FRC Action PAC promises to air its ad on Christian radio stations targeted by Matthew 25 in Ohio, Pennsylvania, Colorado, and Michigan, as well on television in the Washington, D.C., market. The ad falsely states that Obama's first act as president would be to sign the Freedom of Choice Act (FOCA), which would codify a woman's right to choose as outlined in Roe v. Wade.. In fact, Obama has said his first priority with regard to reproductive rights would be to enact FOCA, not that FOCA would be his highest priority above the economy and national security.
4. Proponents of the California Gay Marriage Ban are Winning.
Proponents of Proposition 8, which would ban same-sex marriage in California, are upbeat about a recent Survey USA poll that showed 47 percent of respondents supported the ban, while 42 percent were opposed, a 10-point shift in the ban's favor since late September. The shift came after Protect Marriage, the main advocacy group for the ban, launched a television ad showing San Francisco Mayor Gavin Newsome shouting to an enthusiastic crowd that same-sex marriage was going to happen "whether you like it or not." The ad continues with some standard religious-right tropes; that gay marriage would be "taught in public schools" and that churches "could lose their tax-exempt status." In other words, any gain for LGBT people is a loss for Christians.
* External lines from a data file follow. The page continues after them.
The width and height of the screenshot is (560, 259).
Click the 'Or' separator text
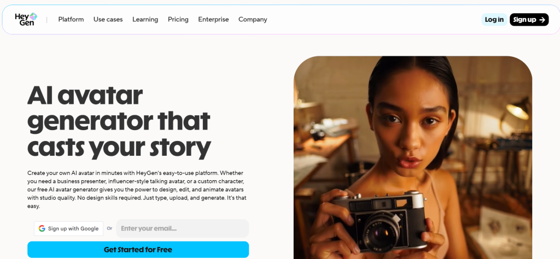tap(109, 228)
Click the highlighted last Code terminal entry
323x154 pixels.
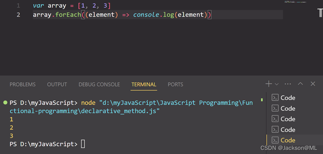(287, 140)
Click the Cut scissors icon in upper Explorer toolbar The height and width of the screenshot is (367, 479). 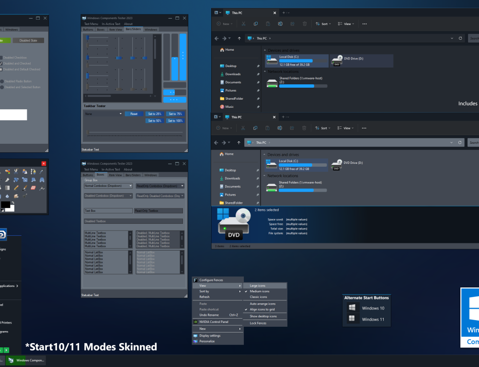tap(243, 24)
Protect Marriage's latest ad shows a little girl coming home from school, clutching a copy of King and King, the religious right's favorite example of the alleged indoctrination of grade-school children with the "homosexual agenda," and telling her mother that she learned that two princes could get married and that she can marry a princess. Egads!
Last week, parents at a charter school in San Francisco organized a field trip so first graders could go see their teacher marry her partner at City Hall -- with Newsome officiating. Although parents could opt their children out of the field trip, which was organized by parents, not the teacher, the incident has only fueled the anti-gay activists' hysteria about school indoctrination. If Protect Marriage's new school ad is as successful as the Newsome ad, the religious right might just succeed in banning same-sex marriage in one of the country's most liberal states.
5. With Obama Ahead in the Polls, Right-Wing Smears Get More Outlandish.
A sampling of headlines from the past week:
Life As We Know It Will End If Obama Is Elected. (Strang Report).
Media Ignoring Obama's Socialist Past. (American Family Association News).
Exclusive: Forget Bill Ayers -- Here Are Over a Dozen More Virulently Anti-American Obama Friends. (Family Security Matters).
Israel Fears Potential Obama Presidency (American Family Association News).
Barrie Hussein: Congenital Liar? (Pharmacists for Life International press release).
Muslim Fingerprints in Obama's History (Christian Worldview Network).